▸ TASKS TO CARRY OUT:
[1] Translate this sentence from the interest-rate commentary into Spanish: "But it is doubtful that the recent rise in bond yields of many stripes will shut down consumer borrowing and spending."
[2] Condense the paragraph of the interest-rate commentary that begins "Not likely. Today, June 27," keeping its main facts.
[3] Carry the interest-rate commentary forward from the point where it stops.

▸ SOURCE:

-------------------------

June 27, 2013
Will the Recent Rise in Interest Rates Shut Down
Household Spending?
Not
likely. Today, June 27, the yield on the Treasury 10-year security closed at
2.47% according to the Bloomberg public (i.e., free) website. According to the
Fed, this security closed at 1.66% on May 1. All else the same, household
borrowing and spending would be stronger had this interest rate not risen by 81
basis points in the space of about two months. But it is doubtful that the
recent rise in bond yields of many stripes will shut down consumer borrowing
and spending.
Consider
Exhibit A (Chart 1), the household debt-service burden. This is a Fed-generated
series of required principal and interest payments for households as a percent
of their disposable personal income. The median household debt-service burden
from the inception of the series, Q1:1980 through the latest available data,
Q1:2013, is 11.85%. The latest reading on the debt-service burden is 10.49%,
the lowest burden save for 10.32% registered in the previous quarter, Q4:2012.
In terms of the debt-service burden, it would seem that households have
abundant capacity to take on more debt even at higher interest rates. Bear in
mind, as bond yields tend to behave pro-cyclically.
That is, bond yields tend to rise as the pace of economic activity quickens and
fall as the pace of economic activity slows. If this pro-cyclical behavior of
bond yields persists, then the upward pressure on household debt-service
burdens resulting from rising bond yields will be partially offset by rising
disposable personal income. And, of course, shorter-maturity interest rates
have risen by much less than bond yields recently. Nowhere is it written that
households must borrow at the long
end of the maturity curve.

-------------------------

▸ INFORMATION PROVIDED:
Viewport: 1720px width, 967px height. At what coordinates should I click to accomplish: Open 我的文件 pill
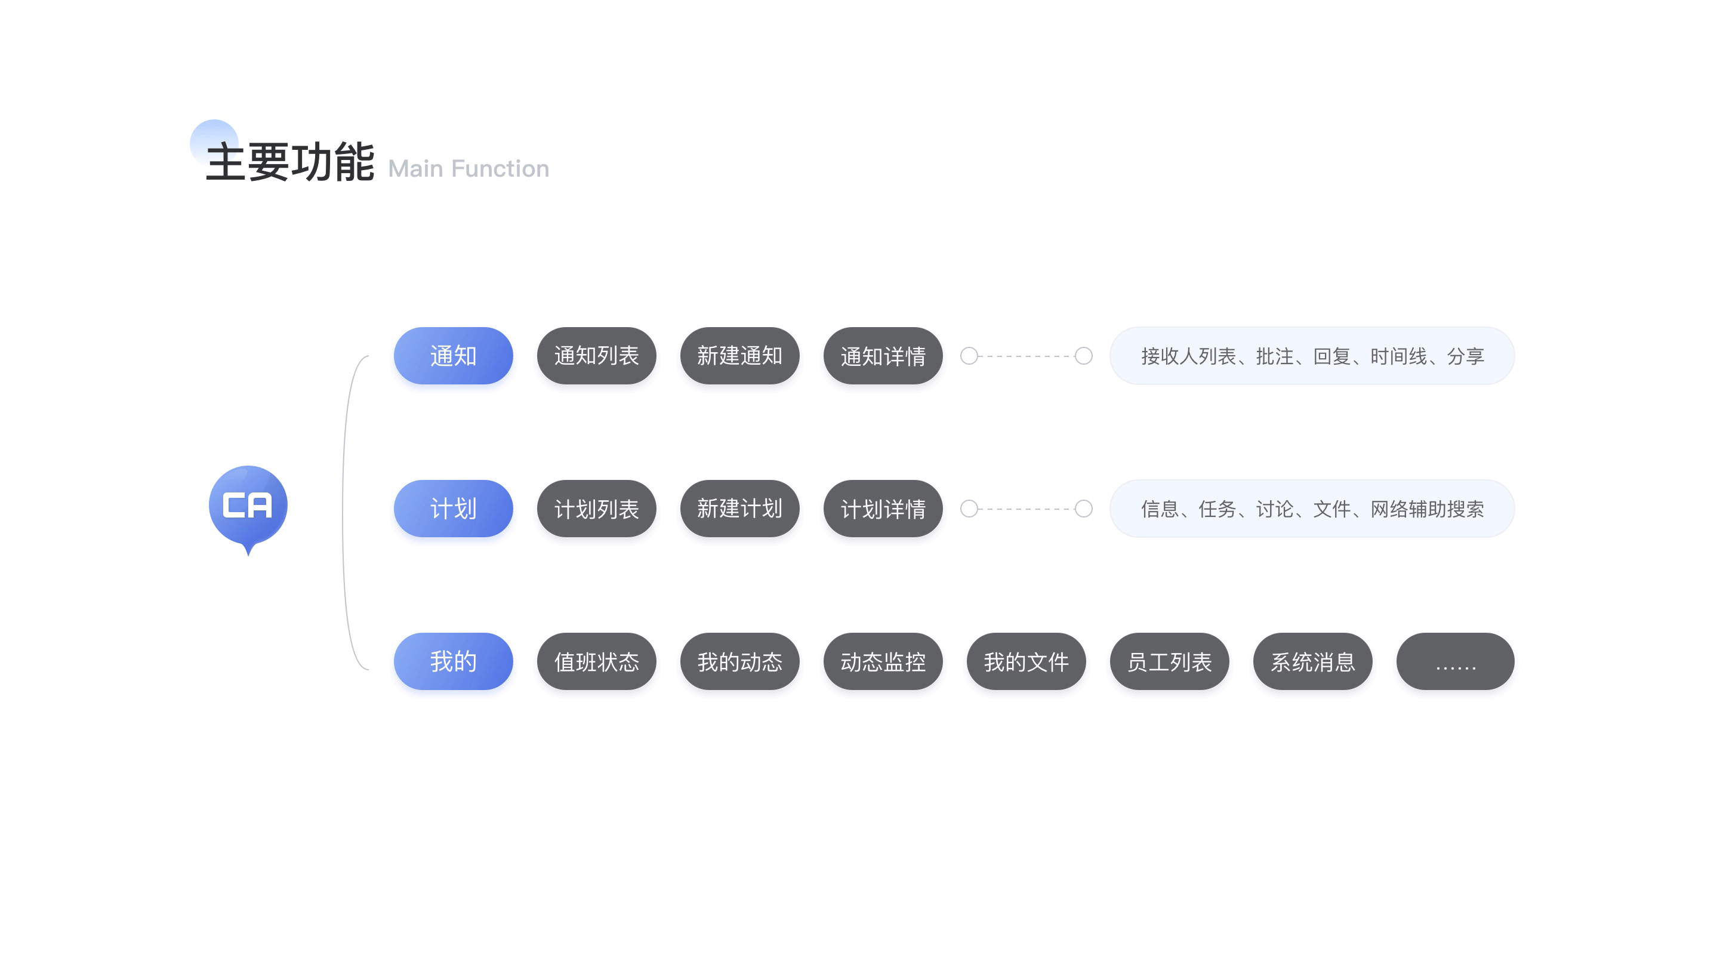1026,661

-------------------------

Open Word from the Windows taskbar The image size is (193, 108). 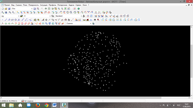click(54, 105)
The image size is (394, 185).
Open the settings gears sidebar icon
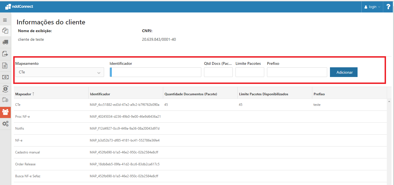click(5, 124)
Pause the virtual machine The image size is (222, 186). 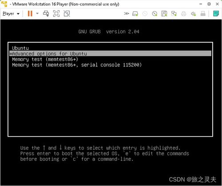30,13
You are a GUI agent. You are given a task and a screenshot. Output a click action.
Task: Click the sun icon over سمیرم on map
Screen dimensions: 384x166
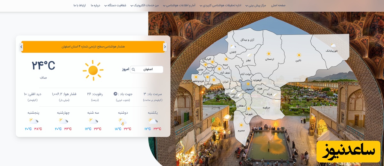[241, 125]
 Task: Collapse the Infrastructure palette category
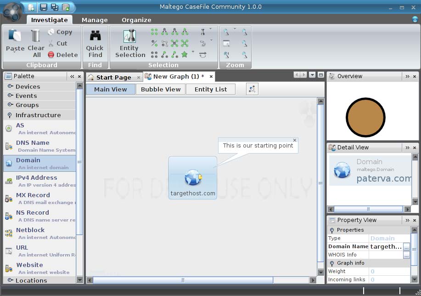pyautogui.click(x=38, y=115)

-------------------------

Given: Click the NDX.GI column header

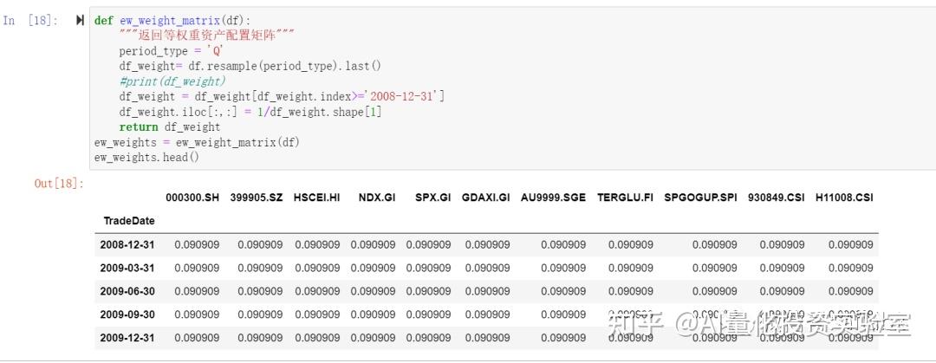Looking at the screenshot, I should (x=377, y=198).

-------------------------

▸ ANSWERS:
[1] Pero es dudoso que el reciente aumento de los rendimientos de bonos de muchos tipos paralice el endeudamiento y el gasto de los consumidores.

[2] Not likely. On June 27, the Treasury 10-year yield closed at 2.47% (Bloomberg's free website), up from 1.66% on May 1 (Fed), a rise of 81 basis points in about two months. Household borrowing and spending would be stronger without that rise, but the higher bond yields are unlikely to shut them down.

[3]
Chart 1
Now
consider Exhibit 2 (I am a big fan of Car Talk’s Click and Clack). Exhibit 2,
which is shown in Chart 2, is a comparison of the imputed yield on
owner-occupied housing vs. a mortgage rate. The imputed yield on owner-occupied
housing is the imputed rent on such housing (contained in the details of the
personal consumption expenditures data provided by the Bureau of Economic
analysis) as a percent of the market value of owner-occupied housing (contained
in financial accounts of the United States data provided by the Federal
Reserve).
Chart 2
In
Q1:2013, the imputed yield on owner-occupied housing was 6.84% compared with an
effective mortgage rate of 3.56% on sales of existing homes. Thus, the imputed
yield on owner-occupies housing exceeded
the cost of financing said housing by 328 basis points. Since the inception of
these series, Q3:1973, the median value of the imputed yield on housing minus
the mortgage rate is minus 153 basis
points. That is, in contrast to recent years, typically, the imputed yield on
owner-occupied housing is exceeded by
the cost of financing said housing. Thus, although the recent rise in the
30-year fixed mortgage rate, all else the same, makes owner-occupied housing
less attractive as an investment, owner-occupied housing remains a screaming
buy in an historical context.
In
sum, when the talking heads of CNBC and Bloomberg tell you that the recent rise
in bond yields is going to snuff out household borrowing and spending, fade
‘em!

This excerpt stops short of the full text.